Databricks

Databricks#

Databricks is a platform for manipulating data and data related processes: analitics and ML.

Data#

Consider how databricks keeps data. There are:

Catalogs: top level container, containing schemas.
Schemas: or databases: Contains data objects.
Data objects can be: Volume, Table, View, Function or Model.

Check the:

Database objects in Databricks.

Fondation models#

Fondation models are LLMs that provided by Databricks. There are popular models from major vendors.
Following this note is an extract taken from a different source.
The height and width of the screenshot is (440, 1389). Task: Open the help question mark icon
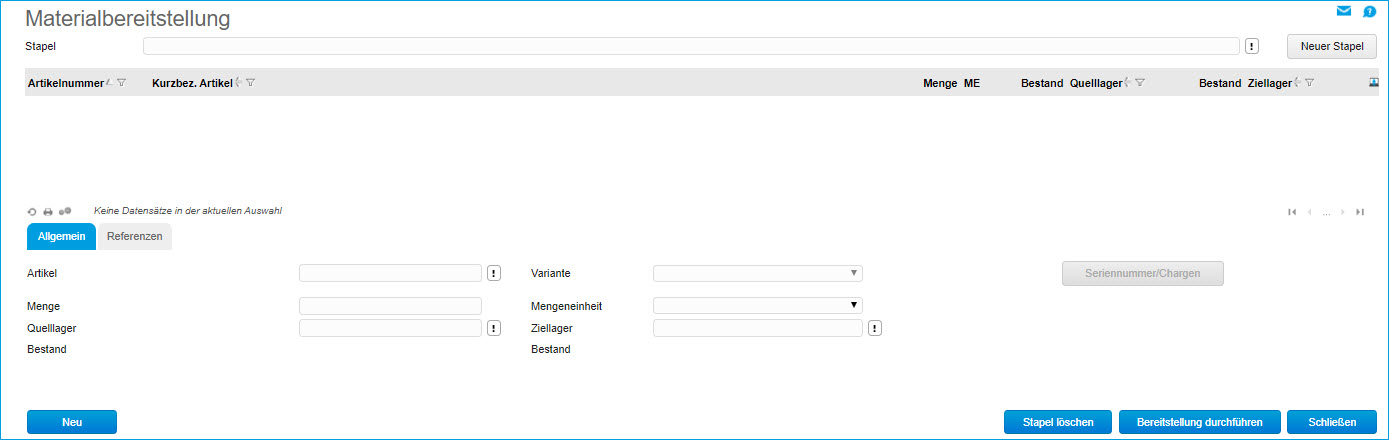[x=1369, y=12]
You can find the foundry models available to you in the “serving” section of your Databricks deployment.

The following cell uses the llmama 3 model, which is available on my Databricks account.

env=$(databricks auth env | jq ".env")
host=$(echo $env | jq -r ".DATABRICKS_HOST")
token=$(echo $env | jq -r ".DATABRICKS_TOKEN")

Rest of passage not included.